たとえば、PHPUnitのような設計はどうでしょう? PHPUnitは「test」から始まるメソッドをテストとみなして自動で実行するというTemplate Methodの派生みたいな設計になっていますが、こういうのが使いやすくなります。
//疑似コードですが。 class IndexController implements ActionController { use PreHookSupport, PostHookSupport; use PostHookAnalytics; //postHookでアクセス解析のコードを吐くセット //useでフックメソッドをどんどん増やせる function indexAction($req, $res) { $this->preHook(); //preHook〜で始まるメソッドを全部実行する // ... $this->postHook(); //postHook〜で始まるメソッドを全部実行する } function postHookHogehoge() { //actionの後にごにょごにょ処理する1 } function postHookFugafuga() { //actionの後にごにょごにょ処理する2 } }
ただのTemplate Methodがまるで洗練されたプラグイン機構レベルの拡張性を持ち始めます。
もちろんObserverパターンとかにした方がいいんですけど、こんな手抜きの構造でも拡張性が担保できるってのはいいことではないでしょうか?
まとめ
- traitによる多重継承で夢がひろがりんぐ
- 各ライブラリの作者様は、ひとまずAbstractクラスをtraitに置き換えていくところから対応するといいかも
そのうち固まってくるだろうモノ
- traitを使ったデザインパターン定石
- traitの命名規則どうするの
- 退避用の一時メソッドの命名規則どうするの(補足参照)
うーん、PHP5.4が楽しみですね。
補足:traitを継承する書き方
少し話がそれますが、使ってみたところ若干わかりにくいと思ったのが継承の書き方です。
クラスを継承する場合は、オーバーライド前の親クラスのメソッドを呼ぶにはparent::で呼ぶことになっていました。
class ChildKlass extends ParentKlass { public function doSomething() { parent::doSomething(); //適当に追加処理を書いたり } }
これに対して、traitをuseするときは、複数useできてしまうので親が一意に決まってくれません。
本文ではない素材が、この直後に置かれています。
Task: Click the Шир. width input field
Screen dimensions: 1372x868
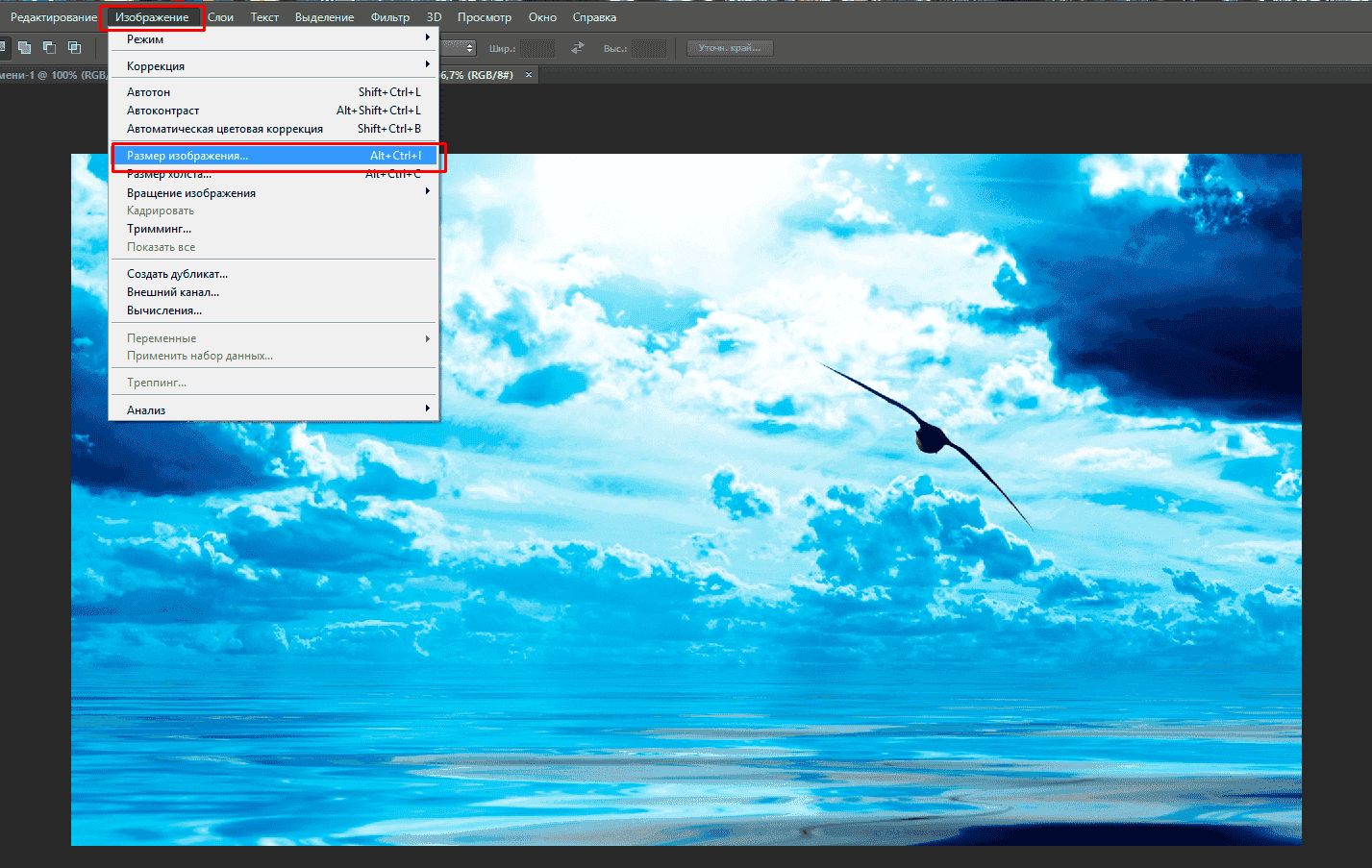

そのためparent::のようなキーワードで元の実装を呼び出すことはできません。以下の書き方は意図通りに動いてくれないのです。
class ChildKlass { use SomeTrait; public function doSomething() { SomeTrait::doSomething(); //この書き方は間違い! parent::doSomething(); //これも間違い! } }
元の実装を呼び出したい場合、別名で退避させておく必要があります。その際、無意味にpublicメソッドが増えないよう、privateに差し替えておくとベターですかね。
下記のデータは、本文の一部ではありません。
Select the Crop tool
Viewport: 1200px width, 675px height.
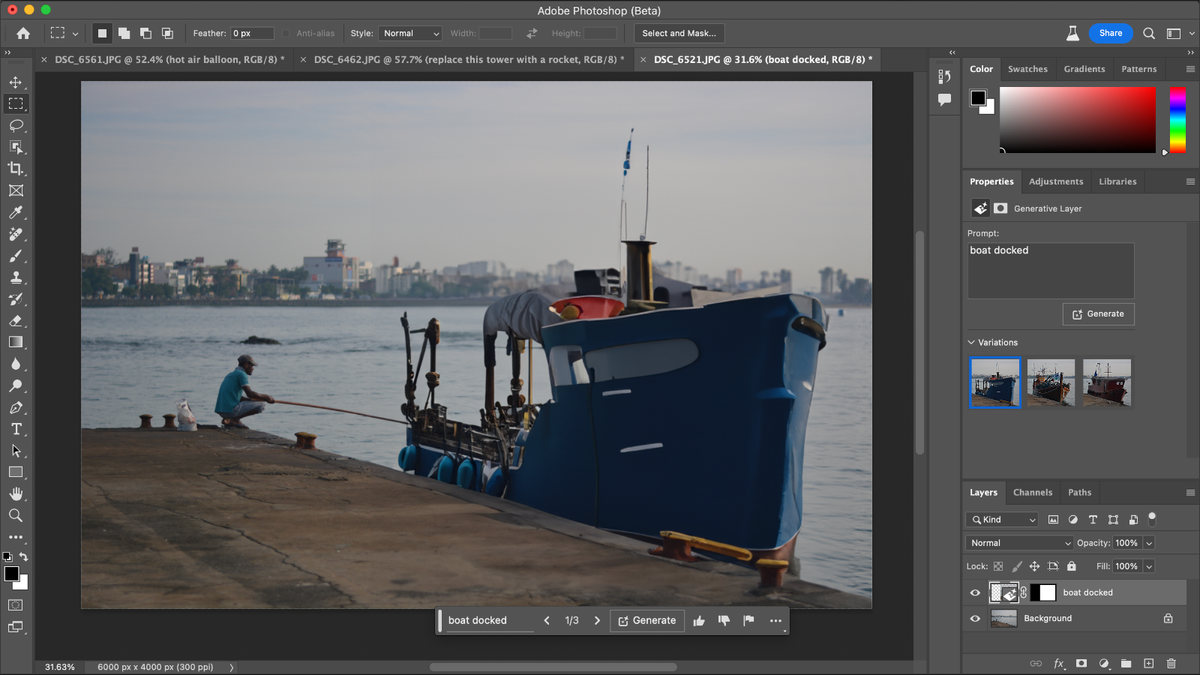click(x=14, y=168)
class ChildKlass { use SomeTrait { doSomething as private _SomeTrait_doSomething; } public function doSomething() { $this->_SomeTrait_doSomething(); } }
若干面倒ですが、traitの性質を考えると妥当かもしれません。